La diaspora n’appartient à personne
Par Krikor KHODANIAN
Président de la section de la côte ouest des Etats-Unis du Parti Social démocrate Hentchakian
Article paru dans le quotidien « Ararat » de Beyrouth
La crise profonde que traverse actuellement l’Église arménienne continue d’émouvoir tous les Arméniens qui espèrent toujours que le Catholicos qui se trouve sur le trône du Saint-Siège trouvera en lui le courage pour répondre aux appels à la rénovation de l’Église, afin qu’en tant que nation, nous puissions sortir de cette situation aussi triste que déplorable
Récemment, des voix se sont élevées pour imputer l’entière responsabilité de la crise actuelle aux autorités arméniennes en place, ignorant les causes profondes de cette crise, alors qu’elle n’est pas le fruit d’un simple hasard.
Un groupe de personnalités arméniennes de la diaspora, dont messieurs Noubar Afeyan, Vatché Manoukian, Berdj Setrakian et plusieurs autres qui partagent ce point de vue, ont publié une lettre ouverte. Ils y affirment que « toute attaque ou ingérence d’un individu, d’un gouvernement ou de tout organisme extérieur à la gouvernance ou aux activités de l’Église a un impact direct sur les Arméniens du monde entier ». Ils prétendent parler au nom de toute la diaspora, sans avoir la moindre autorité en la matière.
Non seulement eux, mais aucun individu, aucune structure ou organisation politique n’a le droit de parler au nom de l’ensemble de la diaspora. La diaspora a toujours été et demeure un ensemble pluriel et multiforme, uni par l’appartenance nationale et l’existence de la patrie.
Les signataires de la lettre vont même plus loin et exigent que les Arméniens de la diaspora fassent appel aux gouvernements des pays dans lesquels ils vivent afin qu’ils prennent des mesures pour « protéger leurs droits religieux ».
Une telle absurdité est inattendue de la part de personnalités arméniennes qui ont connu une très importante réussite dans leur vie personnelle, qui auraient dû mieux comprendre le sens de chacune de leurs paroles, lesquelles atteignent ici le comble de l’irresponsabilité.

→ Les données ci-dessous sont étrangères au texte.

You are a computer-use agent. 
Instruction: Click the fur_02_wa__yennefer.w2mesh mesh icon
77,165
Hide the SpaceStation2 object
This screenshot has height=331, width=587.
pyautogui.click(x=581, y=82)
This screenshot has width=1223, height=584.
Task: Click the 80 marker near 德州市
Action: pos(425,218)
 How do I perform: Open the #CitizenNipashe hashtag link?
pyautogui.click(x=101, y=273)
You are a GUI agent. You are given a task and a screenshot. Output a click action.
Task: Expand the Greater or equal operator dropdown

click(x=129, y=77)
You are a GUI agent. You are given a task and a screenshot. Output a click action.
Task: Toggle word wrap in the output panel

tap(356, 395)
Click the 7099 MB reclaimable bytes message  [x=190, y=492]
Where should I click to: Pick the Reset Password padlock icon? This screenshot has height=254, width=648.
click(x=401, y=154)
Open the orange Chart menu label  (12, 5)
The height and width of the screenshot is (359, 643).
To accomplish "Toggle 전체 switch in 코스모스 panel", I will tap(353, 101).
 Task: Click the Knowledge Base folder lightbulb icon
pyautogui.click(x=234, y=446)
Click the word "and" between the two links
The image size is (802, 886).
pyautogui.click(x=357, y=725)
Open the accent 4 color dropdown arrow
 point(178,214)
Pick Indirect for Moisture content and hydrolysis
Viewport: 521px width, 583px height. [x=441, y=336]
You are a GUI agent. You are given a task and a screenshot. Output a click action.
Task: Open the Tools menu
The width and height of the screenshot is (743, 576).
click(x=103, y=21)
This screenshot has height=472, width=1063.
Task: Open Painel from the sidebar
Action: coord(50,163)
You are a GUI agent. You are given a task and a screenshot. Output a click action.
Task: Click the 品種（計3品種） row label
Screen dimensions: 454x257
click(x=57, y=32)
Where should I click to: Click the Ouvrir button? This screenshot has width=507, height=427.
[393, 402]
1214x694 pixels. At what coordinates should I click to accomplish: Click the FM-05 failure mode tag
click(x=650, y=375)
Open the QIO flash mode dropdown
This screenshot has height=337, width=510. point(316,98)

Les auteurs de la lettre écrivent « Le gouvernement exige la démission du chef de l’Église, malgré la légitimité de son élection», feignant d’ignorant le fait que cette crise a débuté lorsque le chef de l’Église, le premier, a commencé à exiger la démission du chef du gouvernement, alors même que ce dernier avait été légalement élu par la majorité du peuple. Ces mêmes compatriotes étaient pourtant restés silencieux lorsque des évêques ont prononcé des discours enflammés lors de rassemblements de l’opposition, lorsque des religieux ont été contraints de participer à des manifestations avec des membres de leur famille, lorsqu’un archevêque, primat d’un diocèse, est devenu le héraut du renversement du pouvoir et a conduit une « lutte sainte » contre l’État, qu’un autre archevêque appelait à un coup d’État militaire. À cette époque, nombreux étaient ceux, y compris le Parti social-démocrate Hentchakian, qui avertissaient que l’ingérence du Saint-Siège dans la vie politique du pays et son comportement partial étaient lourds de conséquences imprévisibles.
Si des membres du haut clergé sont aujourd’hui emprisonnés, toute la responsabilité incombe à la hiérarchie de l’Église.
Les auteurs de la lettre ignorent une autre réalité importante : l’Église est actuellement en difficulté non seulement à cause du conflit entre le Premier ministre et le Catholicos, mais aussi à cause des exigences présentées par un groupe de hauts dignitaires du clergé en vue de réformer et de rénover l’Église, en raison des négligences et des décisions arbitraires prises par le titulaire du Saint-Siège.
Les auteurs de la lettre cherchent à répandre l’idée que la « campagne menée contre l’Église » aurait provoqué une rupture entre la diaspora et l’État arménien. Cette opinion est loin de correspondre à la réalité, et nos compatriotes, aussi respectables soient-ils, ne devraient pas prétendre représenter l’ensemble de la diaspora arménienne, et devraient, la prochaine fois, essayer de faire preuve d’une approche plus équilibrée, en évitant la tentation de protéger le Catholicos à tout prix.